Dear Elisabetta, thank you for the verb “to fill”; it’s a beautiful word when it’s used to describe an effect of reading. A book for me must attempt to channel living, magmatic material that cannot easily be reduced to words or to the confessional genre, which is essential for our existence.
We are tornadoes that pick up fragments with the most varied historical and biological origins. This makes of us–thankfully–fickle agglomerations that maintain a fragile equilibrium, that are inconsistent and complex, that can’t be reduced to any fixed framework that does not inevitably leave out a great deal. Which is why the more effective stories resemble ramparts from which one can gaze out at everything that has been excluded.

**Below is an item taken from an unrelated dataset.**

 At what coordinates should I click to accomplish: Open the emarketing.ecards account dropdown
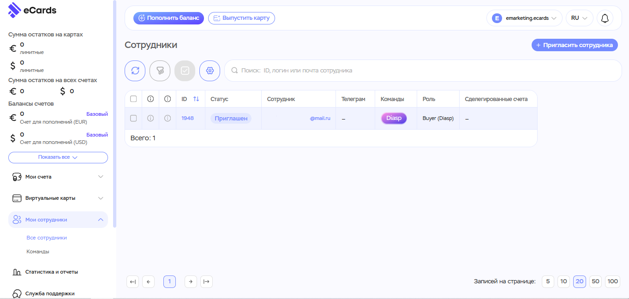coord(524,18)
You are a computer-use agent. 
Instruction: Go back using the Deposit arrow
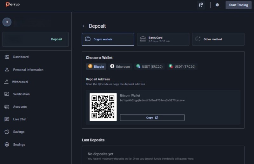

–Q&A with listeners of Fahrenheit, December 2006
I don’t know what the Neapolitan mother is like. I know what some mothers I’ve known are like, who were born and grew up in that city. They are cheerful and foul-mouthed women, silent victims, desperately in love with males and male children, ready to defend and serve them even though the men crush and torture them; prepared to claim that men have to be men; and incapable of admitting, even to themselves, that, with that, they drive them to become even more brutish. To be female children of these mothers wasn’t and isn’t easy. Their vital, obscene, suffering subjugation, full of plans for insurrection that end in nothing, makes both empathy and disaffected rejection difficult.
This is the key that unlocks all the novels.
We tend to keep distant from us everything that hinders consistency, but a story shouldn’t be consistent, in fact it’s in inconsistency that we should find nourishment.
But I write stories, and whenever the words arrange things with beautiful consistency I become suspicious and I keep an eye on the things that ignore the truth of words and mind their own business.
I write with greatest pleasure when I feel that the story has no need of preamble or even of a perspective. There it is, it’s there, I see it and feel it, it’s a world made up entirely of living material, of breath, of heat and cold.
–interview with Marina Terragni and Luisa Muraro, January 27, 2007
Karen Valby: Have you ever regretted not revealing your identity? Felt a surge of ego that made you want to throw open your window and cry “It’s I who have created this world!”?
Ferrante: Without reserve, I can say that my entire identity is in the books I write. Your image of the window is amusing. My home is on the upper floors, I’m afraid of heights, and my ego gladly avoids leaning out the window.
–interview with Karen Valby (USA), September 5, 2014
I decided to publish Troubling Love not so much because of the story it told, which continued to embarrass me and frighten me, but because for the first time it seemed to me that I could say: here’s how I have to write.
–interview with Sandra Ozzola, Sandro Ferri, and Eva Ferri, 2015 (edited and published in The Paris Review)
The problem, if anything, is the cult of the beautifully wrought page, a recurring feature that I’ve long struggled with in myself. Today I throw out the pages that are too written–I prefer the rough draft to the final version.
–interview with Maurício Meireles (Brazil), May 28, 2015
Jobey: The Neapolitan novels have similarities of character and plot to your three earlier novels. Are you, in some ways, telling the same story?
Ferrante: Not the same story but definitely the same features of a single malady. Life’s wounds are incurable and you write them and rewrite them in the hope of being able, sooner or later, to construct a narrative that will account for them once and for all.